Recast the material from the line containing "Locate an element on the screen. The width" through the line containing "coordinates (134, 422).", inclusive, as a Markdown table with a "Row" column numbering each line and a "Line" column holding its text. Leave out blank lines and include nothing else.
Top of INFORMATION SHOWN
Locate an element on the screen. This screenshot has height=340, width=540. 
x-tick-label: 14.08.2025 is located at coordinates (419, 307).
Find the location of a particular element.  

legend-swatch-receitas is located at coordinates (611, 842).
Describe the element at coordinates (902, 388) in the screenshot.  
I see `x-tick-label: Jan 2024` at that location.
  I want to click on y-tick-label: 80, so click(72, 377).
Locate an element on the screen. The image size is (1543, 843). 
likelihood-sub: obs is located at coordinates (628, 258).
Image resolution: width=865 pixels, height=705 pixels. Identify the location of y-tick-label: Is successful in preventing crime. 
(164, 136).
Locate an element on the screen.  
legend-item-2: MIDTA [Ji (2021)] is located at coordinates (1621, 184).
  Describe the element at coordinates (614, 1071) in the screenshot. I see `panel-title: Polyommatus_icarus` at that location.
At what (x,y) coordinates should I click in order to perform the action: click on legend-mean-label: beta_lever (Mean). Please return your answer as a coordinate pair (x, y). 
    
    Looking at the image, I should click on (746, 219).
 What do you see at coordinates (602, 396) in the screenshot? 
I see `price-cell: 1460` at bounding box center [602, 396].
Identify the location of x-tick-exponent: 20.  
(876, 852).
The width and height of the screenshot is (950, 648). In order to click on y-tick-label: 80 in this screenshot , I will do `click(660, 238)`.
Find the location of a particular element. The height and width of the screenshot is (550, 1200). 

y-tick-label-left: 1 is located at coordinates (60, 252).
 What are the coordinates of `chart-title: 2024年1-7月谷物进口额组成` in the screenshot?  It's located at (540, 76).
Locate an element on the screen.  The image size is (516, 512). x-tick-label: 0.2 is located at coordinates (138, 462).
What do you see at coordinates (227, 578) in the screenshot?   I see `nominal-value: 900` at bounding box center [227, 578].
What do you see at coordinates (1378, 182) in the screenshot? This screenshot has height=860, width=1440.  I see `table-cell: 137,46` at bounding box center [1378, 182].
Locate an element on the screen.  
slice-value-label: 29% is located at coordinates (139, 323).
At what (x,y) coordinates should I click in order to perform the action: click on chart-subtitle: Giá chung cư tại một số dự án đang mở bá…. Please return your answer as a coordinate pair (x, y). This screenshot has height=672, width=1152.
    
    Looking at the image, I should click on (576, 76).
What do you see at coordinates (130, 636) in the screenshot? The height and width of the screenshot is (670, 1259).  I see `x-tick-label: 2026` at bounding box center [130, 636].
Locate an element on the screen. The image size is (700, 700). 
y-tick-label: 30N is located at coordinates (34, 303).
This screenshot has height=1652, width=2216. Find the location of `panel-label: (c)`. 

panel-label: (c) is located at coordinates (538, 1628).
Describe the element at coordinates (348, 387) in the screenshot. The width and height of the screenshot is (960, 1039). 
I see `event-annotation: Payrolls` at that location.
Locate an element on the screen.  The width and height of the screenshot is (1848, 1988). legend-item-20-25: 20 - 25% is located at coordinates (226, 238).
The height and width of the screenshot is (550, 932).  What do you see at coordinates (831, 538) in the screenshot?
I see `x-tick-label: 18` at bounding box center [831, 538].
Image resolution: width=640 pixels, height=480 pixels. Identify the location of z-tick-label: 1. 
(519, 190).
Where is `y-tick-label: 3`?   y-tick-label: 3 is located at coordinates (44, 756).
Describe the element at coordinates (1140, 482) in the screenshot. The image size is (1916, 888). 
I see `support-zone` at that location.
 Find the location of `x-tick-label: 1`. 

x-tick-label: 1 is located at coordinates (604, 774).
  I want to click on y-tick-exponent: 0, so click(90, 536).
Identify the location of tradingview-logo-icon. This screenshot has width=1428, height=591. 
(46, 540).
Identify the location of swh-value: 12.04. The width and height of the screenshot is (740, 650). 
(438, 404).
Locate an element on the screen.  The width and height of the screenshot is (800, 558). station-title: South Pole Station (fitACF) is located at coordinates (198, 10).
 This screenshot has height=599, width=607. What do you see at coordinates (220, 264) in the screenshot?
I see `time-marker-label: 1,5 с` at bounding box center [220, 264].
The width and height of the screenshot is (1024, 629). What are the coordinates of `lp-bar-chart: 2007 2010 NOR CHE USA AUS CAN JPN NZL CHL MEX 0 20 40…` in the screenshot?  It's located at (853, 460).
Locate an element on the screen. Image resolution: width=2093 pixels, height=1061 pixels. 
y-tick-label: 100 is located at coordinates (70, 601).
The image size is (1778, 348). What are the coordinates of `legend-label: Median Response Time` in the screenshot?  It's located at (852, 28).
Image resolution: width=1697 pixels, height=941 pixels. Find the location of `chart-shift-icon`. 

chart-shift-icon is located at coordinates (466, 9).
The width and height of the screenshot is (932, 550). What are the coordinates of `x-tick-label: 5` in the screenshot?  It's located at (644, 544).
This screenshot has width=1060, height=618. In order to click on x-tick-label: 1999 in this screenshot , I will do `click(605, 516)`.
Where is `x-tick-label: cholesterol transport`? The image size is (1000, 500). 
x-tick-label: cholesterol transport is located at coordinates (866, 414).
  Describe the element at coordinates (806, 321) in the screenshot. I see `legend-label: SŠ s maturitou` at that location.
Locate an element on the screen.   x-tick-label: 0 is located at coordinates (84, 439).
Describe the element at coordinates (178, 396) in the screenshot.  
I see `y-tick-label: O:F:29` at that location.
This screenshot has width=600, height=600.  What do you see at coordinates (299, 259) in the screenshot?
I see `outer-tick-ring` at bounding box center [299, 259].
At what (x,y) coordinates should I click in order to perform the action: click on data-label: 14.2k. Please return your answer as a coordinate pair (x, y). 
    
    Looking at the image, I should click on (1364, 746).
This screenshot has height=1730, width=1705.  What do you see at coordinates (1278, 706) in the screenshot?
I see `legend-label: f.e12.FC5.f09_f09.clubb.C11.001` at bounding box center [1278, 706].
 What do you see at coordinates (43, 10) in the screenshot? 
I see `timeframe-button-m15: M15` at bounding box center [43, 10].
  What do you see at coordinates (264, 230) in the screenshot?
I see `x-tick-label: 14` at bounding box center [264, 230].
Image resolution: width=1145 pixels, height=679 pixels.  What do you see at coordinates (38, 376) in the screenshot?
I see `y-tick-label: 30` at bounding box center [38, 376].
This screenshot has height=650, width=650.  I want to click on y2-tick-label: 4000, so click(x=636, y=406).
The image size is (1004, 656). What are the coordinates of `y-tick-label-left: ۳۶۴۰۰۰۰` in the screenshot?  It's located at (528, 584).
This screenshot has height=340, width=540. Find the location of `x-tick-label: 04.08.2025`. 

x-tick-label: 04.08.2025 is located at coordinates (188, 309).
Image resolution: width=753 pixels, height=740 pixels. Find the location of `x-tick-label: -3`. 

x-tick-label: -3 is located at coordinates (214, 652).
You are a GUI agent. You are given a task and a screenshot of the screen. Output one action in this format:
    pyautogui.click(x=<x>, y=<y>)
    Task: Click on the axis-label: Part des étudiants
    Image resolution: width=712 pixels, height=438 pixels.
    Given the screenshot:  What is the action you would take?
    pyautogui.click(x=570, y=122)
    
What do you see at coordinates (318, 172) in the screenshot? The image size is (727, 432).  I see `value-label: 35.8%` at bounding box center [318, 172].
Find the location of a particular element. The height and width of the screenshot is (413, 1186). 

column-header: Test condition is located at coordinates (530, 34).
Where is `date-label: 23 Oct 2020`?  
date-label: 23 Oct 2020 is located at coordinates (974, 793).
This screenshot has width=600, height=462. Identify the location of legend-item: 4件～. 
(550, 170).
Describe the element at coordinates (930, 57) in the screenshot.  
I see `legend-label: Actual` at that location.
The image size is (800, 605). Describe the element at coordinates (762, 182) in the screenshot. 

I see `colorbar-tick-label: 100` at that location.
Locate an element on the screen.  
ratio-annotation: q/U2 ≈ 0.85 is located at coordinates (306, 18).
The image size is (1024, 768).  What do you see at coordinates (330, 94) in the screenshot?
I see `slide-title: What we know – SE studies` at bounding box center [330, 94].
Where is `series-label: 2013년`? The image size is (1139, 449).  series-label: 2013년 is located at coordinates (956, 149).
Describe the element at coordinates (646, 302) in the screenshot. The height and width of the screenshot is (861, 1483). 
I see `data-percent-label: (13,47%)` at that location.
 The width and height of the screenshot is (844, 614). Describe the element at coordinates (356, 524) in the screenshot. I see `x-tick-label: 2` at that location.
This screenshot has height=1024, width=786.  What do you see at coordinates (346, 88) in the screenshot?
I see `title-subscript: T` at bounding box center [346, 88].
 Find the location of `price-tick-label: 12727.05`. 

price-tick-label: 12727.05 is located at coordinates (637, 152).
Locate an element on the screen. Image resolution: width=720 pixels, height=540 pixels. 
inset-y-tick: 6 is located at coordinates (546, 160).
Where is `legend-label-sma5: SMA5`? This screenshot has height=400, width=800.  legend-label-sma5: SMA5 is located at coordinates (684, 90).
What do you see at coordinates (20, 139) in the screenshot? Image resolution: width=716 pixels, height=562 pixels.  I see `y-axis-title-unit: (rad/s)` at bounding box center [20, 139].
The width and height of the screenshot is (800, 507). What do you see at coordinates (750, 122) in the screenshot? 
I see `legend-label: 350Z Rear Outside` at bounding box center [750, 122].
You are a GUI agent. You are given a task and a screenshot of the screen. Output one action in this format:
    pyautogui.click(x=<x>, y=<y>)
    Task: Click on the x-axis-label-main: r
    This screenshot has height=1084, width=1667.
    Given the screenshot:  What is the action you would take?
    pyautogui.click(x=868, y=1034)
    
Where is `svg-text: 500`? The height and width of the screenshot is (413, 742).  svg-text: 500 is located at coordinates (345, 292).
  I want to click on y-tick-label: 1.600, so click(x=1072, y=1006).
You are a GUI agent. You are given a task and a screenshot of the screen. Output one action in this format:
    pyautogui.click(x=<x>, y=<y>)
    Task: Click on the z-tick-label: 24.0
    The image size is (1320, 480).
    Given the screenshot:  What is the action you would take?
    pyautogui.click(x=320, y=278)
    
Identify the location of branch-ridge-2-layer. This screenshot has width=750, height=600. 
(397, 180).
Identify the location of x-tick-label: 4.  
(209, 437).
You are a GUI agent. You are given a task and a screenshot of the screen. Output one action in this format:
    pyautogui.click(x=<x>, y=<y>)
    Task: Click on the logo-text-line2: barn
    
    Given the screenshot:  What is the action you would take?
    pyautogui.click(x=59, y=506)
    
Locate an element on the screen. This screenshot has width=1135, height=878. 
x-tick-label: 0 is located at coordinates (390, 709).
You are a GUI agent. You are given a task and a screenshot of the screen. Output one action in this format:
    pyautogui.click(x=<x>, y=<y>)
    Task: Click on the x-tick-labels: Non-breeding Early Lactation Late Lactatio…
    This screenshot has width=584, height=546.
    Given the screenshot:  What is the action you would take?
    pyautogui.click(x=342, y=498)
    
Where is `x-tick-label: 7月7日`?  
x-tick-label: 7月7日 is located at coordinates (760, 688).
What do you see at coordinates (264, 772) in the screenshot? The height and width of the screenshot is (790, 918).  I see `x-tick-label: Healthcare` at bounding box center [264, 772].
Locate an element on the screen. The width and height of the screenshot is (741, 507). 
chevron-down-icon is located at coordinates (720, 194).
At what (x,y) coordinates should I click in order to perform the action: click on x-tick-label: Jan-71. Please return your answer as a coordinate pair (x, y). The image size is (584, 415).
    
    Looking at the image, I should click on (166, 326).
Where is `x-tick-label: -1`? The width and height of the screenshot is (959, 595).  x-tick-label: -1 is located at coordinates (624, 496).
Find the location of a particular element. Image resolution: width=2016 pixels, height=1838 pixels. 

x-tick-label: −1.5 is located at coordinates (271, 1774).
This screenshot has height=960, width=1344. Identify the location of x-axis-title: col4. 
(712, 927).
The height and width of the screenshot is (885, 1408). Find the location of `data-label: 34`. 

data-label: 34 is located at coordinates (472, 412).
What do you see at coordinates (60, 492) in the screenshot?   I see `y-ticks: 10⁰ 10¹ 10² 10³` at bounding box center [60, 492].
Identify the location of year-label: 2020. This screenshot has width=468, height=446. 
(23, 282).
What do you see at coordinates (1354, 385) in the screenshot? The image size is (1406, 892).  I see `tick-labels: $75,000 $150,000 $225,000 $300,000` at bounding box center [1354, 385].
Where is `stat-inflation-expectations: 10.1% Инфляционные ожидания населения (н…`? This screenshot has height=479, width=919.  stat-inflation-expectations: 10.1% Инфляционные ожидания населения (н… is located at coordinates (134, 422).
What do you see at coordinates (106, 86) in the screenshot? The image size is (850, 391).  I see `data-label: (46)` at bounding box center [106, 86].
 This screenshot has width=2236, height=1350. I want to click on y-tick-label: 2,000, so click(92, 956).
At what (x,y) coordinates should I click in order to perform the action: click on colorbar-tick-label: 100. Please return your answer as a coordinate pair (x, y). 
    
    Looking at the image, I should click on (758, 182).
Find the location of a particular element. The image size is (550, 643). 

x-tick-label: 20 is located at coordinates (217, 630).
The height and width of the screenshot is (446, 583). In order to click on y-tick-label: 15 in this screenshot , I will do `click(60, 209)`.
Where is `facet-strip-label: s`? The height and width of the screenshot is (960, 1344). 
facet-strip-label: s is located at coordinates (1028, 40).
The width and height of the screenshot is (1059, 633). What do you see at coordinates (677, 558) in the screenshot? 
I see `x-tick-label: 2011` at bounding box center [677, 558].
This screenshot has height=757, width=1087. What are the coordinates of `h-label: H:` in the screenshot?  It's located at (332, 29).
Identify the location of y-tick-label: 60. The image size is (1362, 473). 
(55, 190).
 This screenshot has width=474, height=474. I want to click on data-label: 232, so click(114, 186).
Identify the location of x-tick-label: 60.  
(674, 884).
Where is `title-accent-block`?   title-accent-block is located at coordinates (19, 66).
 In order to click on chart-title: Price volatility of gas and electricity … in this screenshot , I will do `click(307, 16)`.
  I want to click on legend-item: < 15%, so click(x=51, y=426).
Bottom of INFORMATION SHOWN
_ANSWER FOR THIS EXERCISE:_
| Row | Line |
|---|---|
| 1 | Locate an element on the screen. The width and height of the screenshot is (741, 507).  |
| 2 | chevron-down-icon is located at coordinates (720, 194). |
| 3 | At what (x,y) coordinates should I click in order to perform the action: click on x-tick-label: Jan-71. Please return your answer as a coordinate pair (x, y). The image size is (584, 415). |
| 4 |     Looking at the image, I should click on (166, 326). |
| 5 | Where is `x-tick-label: -1`? The width and height of the screenshot is (959, 595).  x-tick-label: -1 is located at coordinates (624, 496). |
| 6 | Find the location of a particular element. Image resolution: width=2016 pixels, height=1838 pixels.  |
| 7 | x-tick-label: −1.5 is located at coordinates (271, 1774). |
| 8 | This screenshot has height=960, width=1344. Identify the location of x-axis-title: col4.  |
| 9 | (712, 927). |
| 10 | The height and width of the screenshot is (885, 1408). Find the location of `data-label: 34`.  |
| 11 | data-label: 34 is located at coordinates (472, 412). |
| 12 | What do you see at coordinates (60, 492) in the screenshot?   I see `y-ticks: 10⁰ 10¹ 10² 10³` at bounding box center [60, 492]. |
| 13 | Identify the location of year-label: 2020. This screenshot has width=468, height=446.  |
| 14 | (23, 282). |
| 15 | What do you see at coordinates (1354, 385) in the screenshot? The image size is (1406, 892).  I see `tick-labels: $75,000 $150,000 $225,000 $300,000` at bounding box center [1354, 385]. |
| 16 | Where is `stat-inflation-expectations: 10.1% Инфляционные ожидания населения (н…`? This screenshot has height=479, width=919.  stat-inflation-expectations: 10.1% Инфляционные ожидания населения (н… is located at coordinates (134, 422). |